Problem to solve - Give back every entry, copied exactly.

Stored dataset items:

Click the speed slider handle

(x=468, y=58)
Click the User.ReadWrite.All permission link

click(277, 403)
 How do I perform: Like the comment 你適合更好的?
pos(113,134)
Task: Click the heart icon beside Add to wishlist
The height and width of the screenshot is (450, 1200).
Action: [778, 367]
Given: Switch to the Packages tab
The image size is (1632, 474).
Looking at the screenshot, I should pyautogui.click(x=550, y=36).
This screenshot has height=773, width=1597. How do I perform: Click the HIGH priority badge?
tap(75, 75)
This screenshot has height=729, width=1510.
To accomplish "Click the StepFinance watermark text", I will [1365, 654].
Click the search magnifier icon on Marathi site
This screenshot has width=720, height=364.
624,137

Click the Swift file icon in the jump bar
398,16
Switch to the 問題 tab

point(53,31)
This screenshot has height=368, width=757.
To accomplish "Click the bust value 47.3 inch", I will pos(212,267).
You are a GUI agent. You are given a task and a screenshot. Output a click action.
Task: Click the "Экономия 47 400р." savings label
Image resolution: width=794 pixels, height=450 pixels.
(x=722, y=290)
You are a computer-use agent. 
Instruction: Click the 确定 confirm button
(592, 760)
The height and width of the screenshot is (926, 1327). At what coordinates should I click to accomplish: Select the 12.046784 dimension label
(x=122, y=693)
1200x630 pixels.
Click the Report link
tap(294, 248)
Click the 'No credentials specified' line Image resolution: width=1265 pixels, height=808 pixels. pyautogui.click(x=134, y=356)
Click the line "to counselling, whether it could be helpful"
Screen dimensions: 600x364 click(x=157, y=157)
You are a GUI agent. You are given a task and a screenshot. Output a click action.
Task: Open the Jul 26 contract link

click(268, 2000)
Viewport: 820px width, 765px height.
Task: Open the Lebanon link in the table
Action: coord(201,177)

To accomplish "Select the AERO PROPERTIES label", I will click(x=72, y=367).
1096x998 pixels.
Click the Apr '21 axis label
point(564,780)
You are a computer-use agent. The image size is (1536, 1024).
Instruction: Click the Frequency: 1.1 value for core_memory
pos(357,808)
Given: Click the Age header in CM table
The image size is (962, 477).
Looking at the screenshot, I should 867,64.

Expected output -
Click the speed slider handle

(x=468, y=58)
Click the User.ReadWrite.All permission link

click(277, 403)
 How do I perform: Like the comment 你適合更好的?
pos(113,134)
Task: Click the heart icon beside Add to wishlist
The height and width of the screenshot is (450, 1200).
Action: [778, 367]
Given: Switch to the Packages tab
The image size is (1632, 474).
Looking at the screenshot, I should pyautogui.click(x=550, y=36).
This screenshot has height=773, width=1597. How do I perform: Click the HIGH priority badge?
tap(75, 75)
This screenshot has height=729, width=1510.
To accomplish "Click the StepFinance watermark text", I will [1365, 654].
Click the search magnifier icon on Marathi site
This screenshot has width=720, height=364.
624,137

Click the Swift file icon in the jump bar
398,16
Switch to the 問題 tab

point(53,31)
This screenshot has height=368, width=757.
To accomplish "Click the bust value 47.3 inch", I will pos(212,267).
You are a GUI agent. You are given a task and a screenshot. Output a click action.
Task: Click the "Экономия 47 400р." savings label
Image resolution: width=794 pixels, height=450 pixels.
(x=722, y=290)
You are a computer-use agent. 
Instruction: Click the 确定 confirm button
(592, 760)
The height and width of the screenshot is (926, 1327). At what coordinates should I click to accomplish: Select the 12.046784 dimension label
(x=122, y=693)
1200x630 pixels.
Click the Report link
tap(294, 248)
Click the 'No credentials specified' line Image resolution: width=1265 pixels, height=808 pixels. pyautogui.click(x=134, y=356)
Click the line "to counselling, whether it could be helpful"
Screen dimensions: 600x364 click(x=157, y=157)
You are a GUI agent. You are given a task and a screenshot. Output a click action.
Task: Open the Jul 26 contract link

click(268, 2000)
Viewport: 820px width, 765px height.
Task: Open the Lebanon link in the table
Action: coord(201,177)

To accomplish "Select the AERO PROPERTIES label", I will click(x=72, y=367).
1096x998 pixels.
Click the Apr '21 axis label
point(564,780)
You are a computer-use agent. The image size is (1536, 1024).
Instruction: Click the Frequency: 1.1 value for core_memory
pos(357,808)
Given: Click the Age header in CM table
The image size is (962, 477).
Looking at the screenshot, I should 867,64.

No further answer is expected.